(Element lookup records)
▽
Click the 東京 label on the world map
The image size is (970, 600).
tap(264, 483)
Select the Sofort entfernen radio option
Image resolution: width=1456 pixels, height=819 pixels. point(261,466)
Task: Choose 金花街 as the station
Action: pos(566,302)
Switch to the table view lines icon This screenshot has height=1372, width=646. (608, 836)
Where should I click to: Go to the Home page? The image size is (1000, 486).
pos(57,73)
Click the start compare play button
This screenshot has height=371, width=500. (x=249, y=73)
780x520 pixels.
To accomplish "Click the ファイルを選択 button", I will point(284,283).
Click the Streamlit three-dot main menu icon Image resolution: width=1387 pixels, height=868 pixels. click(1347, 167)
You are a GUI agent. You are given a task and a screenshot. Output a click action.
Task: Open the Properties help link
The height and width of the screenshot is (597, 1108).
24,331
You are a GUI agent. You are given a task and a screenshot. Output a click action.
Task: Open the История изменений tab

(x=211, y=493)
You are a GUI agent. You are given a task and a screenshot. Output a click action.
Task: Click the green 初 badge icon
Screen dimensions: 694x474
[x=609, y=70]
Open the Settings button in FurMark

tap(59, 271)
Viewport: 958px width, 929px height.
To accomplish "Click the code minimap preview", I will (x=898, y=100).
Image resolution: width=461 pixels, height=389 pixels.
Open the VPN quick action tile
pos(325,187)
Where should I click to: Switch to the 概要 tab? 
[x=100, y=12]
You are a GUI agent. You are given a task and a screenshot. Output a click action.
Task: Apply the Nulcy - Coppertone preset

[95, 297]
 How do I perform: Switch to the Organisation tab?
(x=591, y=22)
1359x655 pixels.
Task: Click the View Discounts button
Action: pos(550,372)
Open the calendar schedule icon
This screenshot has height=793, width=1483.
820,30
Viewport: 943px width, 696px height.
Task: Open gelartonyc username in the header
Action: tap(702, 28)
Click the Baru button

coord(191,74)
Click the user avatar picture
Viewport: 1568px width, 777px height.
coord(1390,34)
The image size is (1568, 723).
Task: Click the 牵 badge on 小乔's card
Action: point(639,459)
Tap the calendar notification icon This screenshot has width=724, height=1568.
△
Write out all the records again, replacing "click action" with "tap action" wherever it occurs and leaving every other word as it is.

(Full output)
Click the 東京 label on the world map
The image size is (970, 600).
tap(264, 483)
Select the Sofort entfernen radio option
Image resolution: width=1456 pixels, height=819 pixels. point(261,466)
Task: Choose 金花街 as the station
Action: pos(566,302)
Switch to the table view lines icon This screenshot has height=1372, width=646. (608, 836)
Where should I click to: Go to the Home page? The image size is (1000, 486).
pos(57,73)
Click the start compare play button
This screenshot has height=371, width=500. (x=249, y=73)
780x520 pixels.
To accomplish "Click the ファイルを選択 button", I will point(284,283).
Click the Streamlit three-dot main menu icon Image resolution: width=1387 pixels, height=868 pixels. click(1347, 167)
You are a GUI agent. You are given a task and a screenshot. Output a tap action.
Task: Open the Properties help link
The height and width of the screenshot is (597, 1108).
24,331
You are a GUI agent. You are given a task and a screenshot. Output a tap action.
Task: Open the История изменений tab

(x=211, y=493)
You are a GUI agent. You are given a task and a screenshot. Output a tap action.
Task: Click the green 初 badge icon
Screen dimensions: 694x474
[x=609, y=70]
Open the Settings button in FurMark

tap(59, 271)
Viewport: 958px width, 929px height.
To accomplish "Click the code minimap preview", I will (x=898, y=100).
Image resolution: width=461 pixels, height=389 pixels.
Open the VPN quick action tile
pos(325,187)
Where should I click to: Switch to the 概要 tab? 
[x=100, y=12]
You are a GUI agent. You are given a task and a screenshot. Output a tap action.
Task: Apply the Nulcy - Coppertone preset

[95, 297]
 How do I perform: Switch to the Organisation tab?
(x=591, y=22)
1359x655 pixels.
Task: Click the View Discounts button
Action: pos(550,372)
Open the calendar schedule icon
This screenshot has height=793, width=1483.
820,30
Viewport: 943px width, 696px height.
Task: Open gelartonyc username in the header
Action: tap(702, 28)
Click the Baru button

coord(191,74)
Click the user avatar picture
Viewport: 1568px width, 777px height.
coord(1390,34)
The image size is (1568, 723).
Task: Click the 牵 badge on 小乔's card
Action: point(639,459)
Tap the calendar notification icon This screenshot has width=724, height=1568.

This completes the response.